Other projects, some already approved, mentioned in earlier reports are: Manila Solar City (148 ha.), New Manila Bay International Community (407.42 ha.), Expansion of Manila North Harbour Center (50 ha.) in Tondo, Manila Bay Integrated Flood Control, Coastal Defense and Expressway project (18 ha.), Navotas City Coastal Bay (650 ha.), Baseco Rehabilitation & Dev’t Inc. reclamation (50 ha.), City of Pearl in Baseco (407 ha.), PRA Baseco (40 ha.), Waterfront Manila Bay (318 ha.), SMC’s “Aerotropolis” in Bulakan, Bulacan (1,168 ha.), Las Piñas-Parañaque Coastal Bay (635 ha.), SM Prime Holdings (300 ha. and 60 ha..), Bacoor City (944 ha), and Cavite Coast on Sangley Point (2,700 ha.).
Despite the glow of its romanticized image, the bay is the virtual septic tank of some 13 million people packed into the 16 cities and one town of Metro Manila whose sewage is dumped mostly untreated into the Pasig River flowing to the bay.
The bay is in bad need of quick rehabilitation, a herculean job that could be complicated by the massive reclamation projects being rushed.
The iconic bay is being smothered and pushed away to its final sunset, another victim not only of pollution, but also of inordinate commercial reclamation masked as progress.
• Duterte’s ‘soft heart’ to carry the day
DESPITE President Duterte’s saying that he was against renewing the franchise of broadcast giant ABS-CBN that expires on March 30, the multi-sectoral crowd arguing for its extension has been growing.
We support renewal of the franchise to help promote the full and free flow of information. If ABS-CBN or its executives have committed any violation of law as the President alleges, we think the proper recourse is to file the complaint in court.
Support has been coming from various sectors, from plain folk to professionals, the entertainment industry, and the families of the workers affected by the closure of the network.
Election lawyer Romy Macalintal shared yesterday his “feeling” that the President’s “soft heart” would prevail: “The thousands of employees of ABS-CBN and their dependents will be considered by the President, including the call of his allies and celebrities.”

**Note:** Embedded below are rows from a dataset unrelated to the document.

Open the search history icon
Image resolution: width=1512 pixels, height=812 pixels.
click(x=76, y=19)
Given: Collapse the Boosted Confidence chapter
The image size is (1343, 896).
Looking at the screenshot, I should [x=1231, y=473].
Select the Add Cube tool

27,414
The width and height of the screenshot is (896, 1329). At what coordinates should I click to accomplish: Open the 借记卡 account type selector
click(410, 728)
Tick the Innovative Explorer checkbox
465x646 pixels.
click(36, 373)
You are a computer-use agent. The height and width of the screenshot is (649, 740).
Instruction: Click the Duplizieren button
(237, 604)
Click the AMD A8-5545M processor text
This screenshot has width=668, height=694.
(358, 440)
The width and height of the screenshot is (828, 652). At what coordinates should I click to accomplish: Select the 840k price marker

He said Duterte’s known “kindness and compassion” will carry the day. “If he could forgive businessman Lucio Tan for allegedly ‘funding destabilization plots’ after Tan’s Philippine Airlines provided free flights to OFWs from Kuwait, he might do the same for ABS-CBN in view of its helping victims of the Taal volcano eruption and its special coverage of the disaster.”
“The soft heart of Duterte will not allow him to ignore the interest of the thousands of employees and talents who would be affected by the closure of ABS-CBN,” he said.
The former opposition senatorial candidate said he knows that “deep inside his armor, the warrior is a child”, to borrow from that popular song of Gary Valenciano, “because when I last met him and addressed him ‘Mr. President,’ he replied: ‘Idol, kumusta ka na,’ and held my hand and we had a selfie.”